▶ SUPPLIED RECORDS

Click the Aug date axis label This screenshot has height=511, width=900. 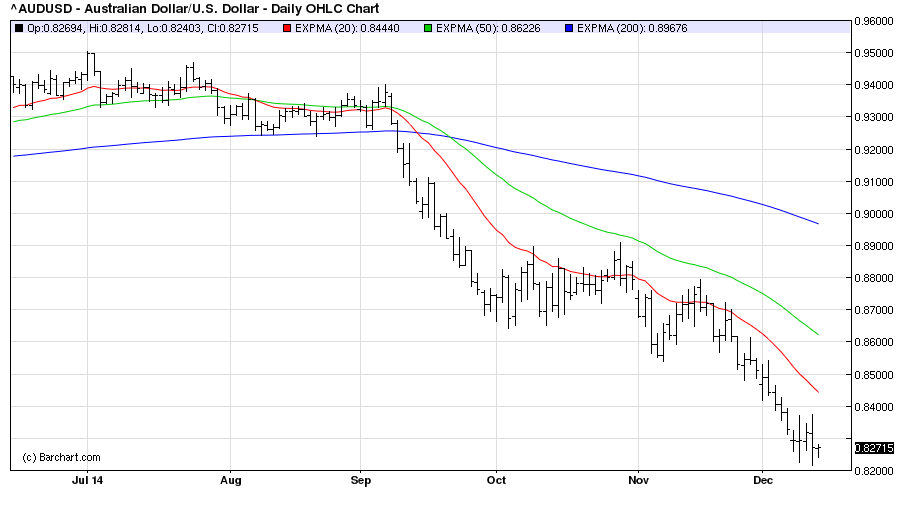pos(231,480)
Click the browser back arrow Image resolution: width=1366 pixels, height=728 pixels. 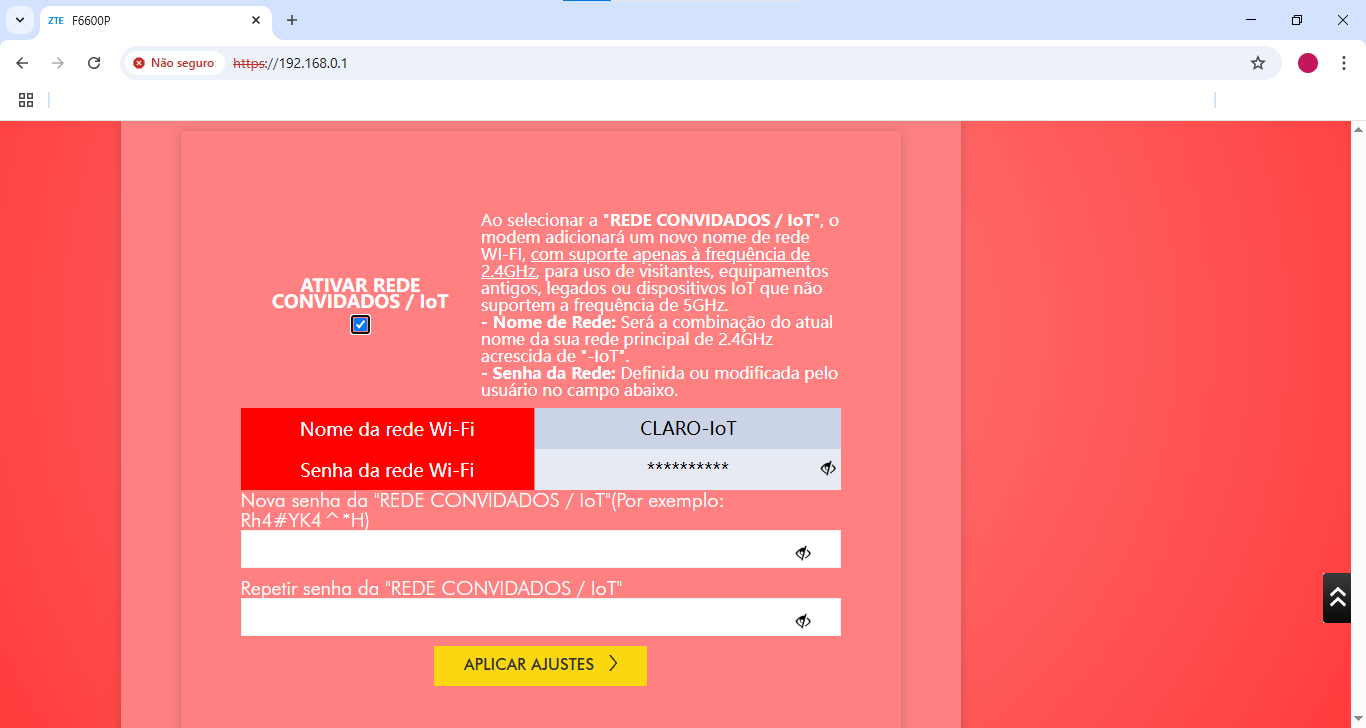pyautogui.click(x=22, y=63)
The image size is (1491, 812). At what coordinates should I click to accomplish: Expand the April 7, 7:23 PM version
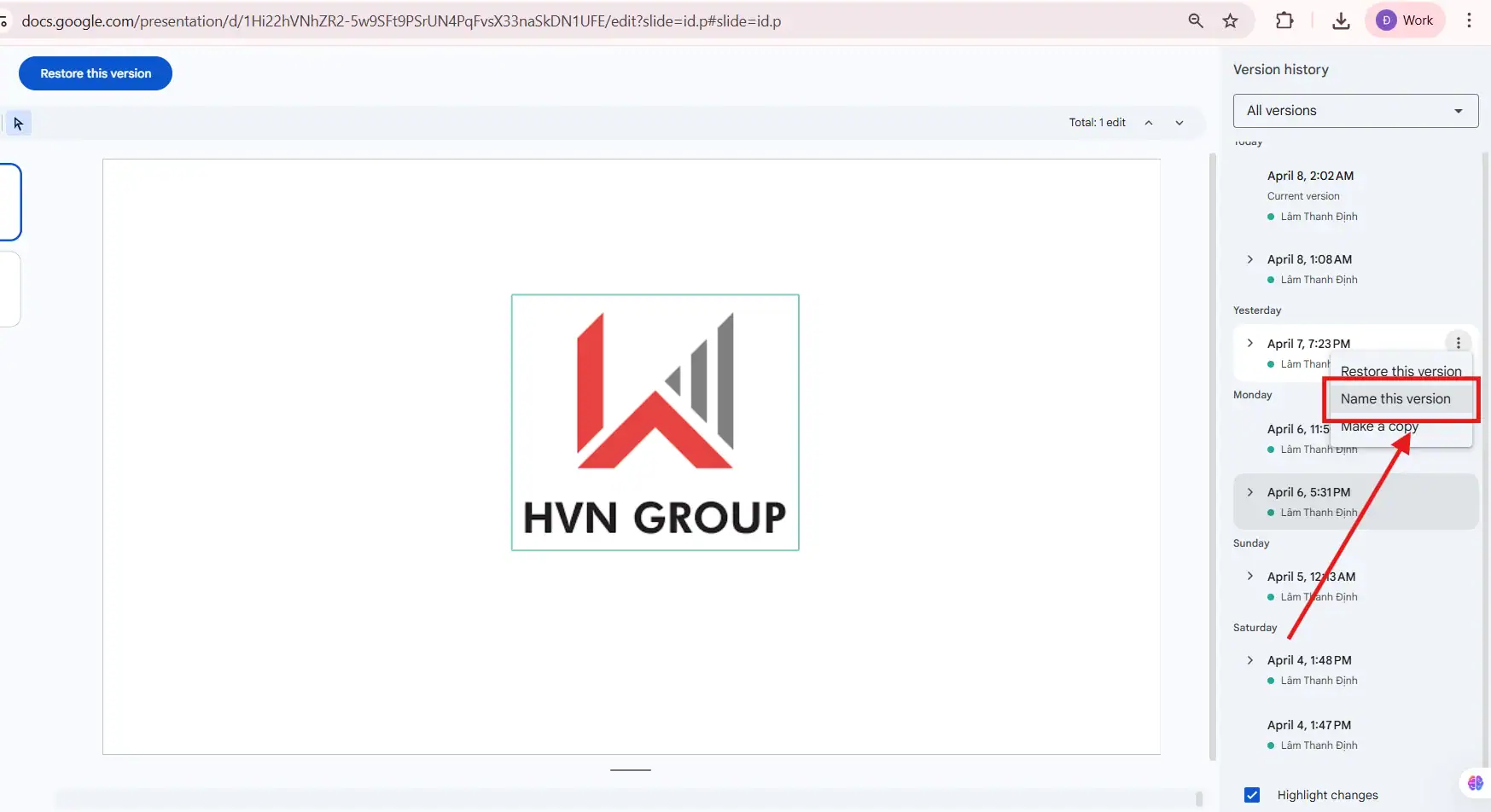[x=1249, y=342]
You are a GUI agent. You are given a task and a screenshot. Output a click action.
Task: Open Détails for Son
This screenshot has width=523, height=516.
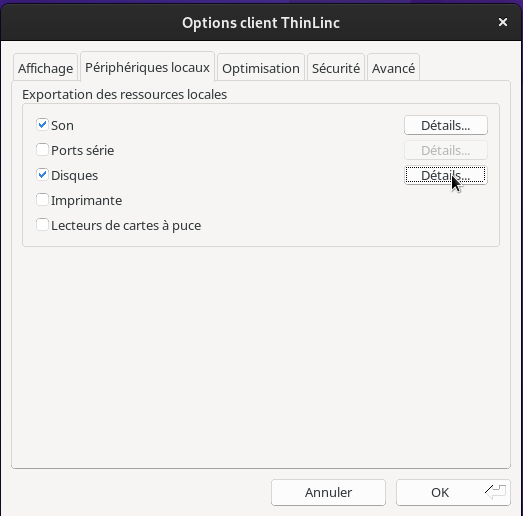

▶ EXERCISE TASK
Rewrite the rows from the line containing "You are a GUI" through the end of the records, changing "click action" to "tap action" and keeping everything else the same. Omit the pictures from your answer.

▶ RESULT FOR THIS EXERCISE
You are a GUI agent. You are given a task and a screenshot. Output a tap action.
Task: Open Détails for Son
This screenshot has width=523, height=516.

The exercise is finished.